On top of being predictable for even human hackers, did you know that a supercomputer can crack an all-lowercase, 8-character password in only two seconds? Or even with symbols and numbers, only four hours?
That’s if the supercomputer guesses everything randomly. If you train it with common patterns (like “p@ssw0rd”), it will crack accounts even faster.
And yet, you can’t reasonably expect people to remember dozens (or hundreds) of passwords, for many accounts, all at least ten characters, with a healthy mix of uppercase letters, lowercase letters, symbols, and number without reusing anything.
But not to fear—LastPass is here.
You’ve probably heard of the Keychain Access if you’re an Apple user, or you may remember when Chrome and Firefox first started asking you if you’d like to save your password.
LastPass has 10x as many capabilities and functionalities, and it’s cross-browser as well as cross-platform. It’s a modern solution to a modern problem.
Remember account logins. Each entry in your vault contains the URL, username, and password. You can categorize and put your accounts into separate folders.
You can auto-generate passwords, and LastPass automatically saves them. Are you creating a new account somewhere? It’s maybe four additional clicks, and you instantaneously have a secure password you don’t even have to care to remember.
Cross-platform, cross-browser usage. Supporting all the major operating systems, phones, and browsers, you can save your passwords and access them from practically anywhere. It’s usable offline (assuming nothing has changed somewhere else).
Easily manage everything in the Vault. It’s so easy (I have hundreds of accounts, and LastPass has saved me severe headaches).
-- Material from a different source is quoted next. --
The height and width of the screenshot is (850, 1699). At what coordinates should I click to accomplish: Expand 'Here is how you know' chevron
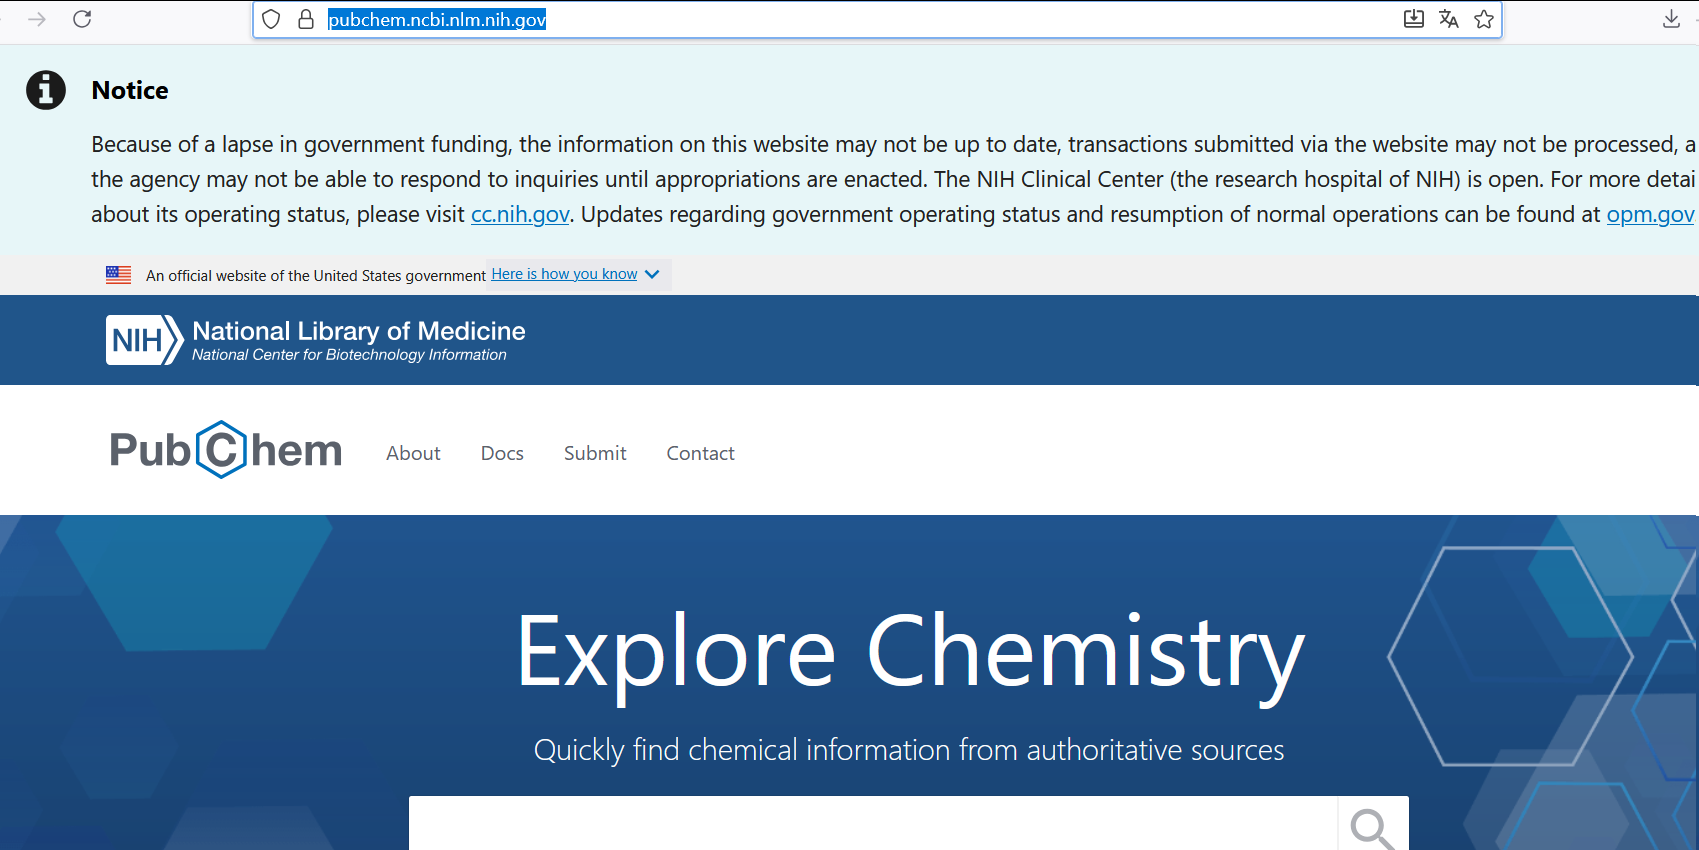click(x=652, y=274)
Also, store bank credentials, credit card numbers, etc. It’s secure and can track everything for you.
Security Challenge. In a somewhat gamified format, LastPass will rate and score how secure your passwords are. You can use the Challenge to adjust and fix any insecure or old passwords, as well as find out if individual accounts or passwords have been breached online
Automatic Password Rotation. LastPass has APIs configured (basically: automated software functions) to automatically rotate passwords for you.
Family, Team, Sharing, & Enterprise Plans. On top of family and team plans, there are enterprise plans which can enforce strict policies on user passwords and accounts. LastPass supports 2FA as well as SSO for secure login.
Pros & Cons
Fully featured, flexible, and powerful. I haven’t found myself wanting for password management needs.
Cheap. Individual plans start at only $3/month (billed annually). Even business or enterprise plans are only up to $6 or $8/month.
Extremely convenient and encourages better practices. I’ve stopped trying to create my passwords and just let LastPass handle and generate everything for me. Don’t even have to think twice.
Android app is glitchy. I can’t speak for iOS, but using the Android app, sometimes I have to wrestle with it to get my passwords and credentials entered into apps.
Browser plugins sometimes incorrectly detect fields. Sometimes when using LastPass for a browser, it will incorrectly detect input fields. For example, it might insert my username into a “City” field, or it will enter my password into a “Notes” field on a web page. It’s not a show stopper, but it can potentially be dangerous if you click through quickly without double-checking.
LastPass sometimes shoots itself in the foot. I’ve had moments where LastPass, in an attempt to be automatic and user-friendly, will incorrectly detect a form submission as a password change. If you’re moving too fast and accidentally click “OK,” you’ll overwrite your password and then have to play the Reset Password dance with vendors.
Overall, the cons aren’t at all terrible, and the pros of using an app like LastPass have absolutely been a game-changer for my password security.
If you’re looking to propel your own security practices into the 21st century, for yourself, your family, or your company, LastPass is worth looking at.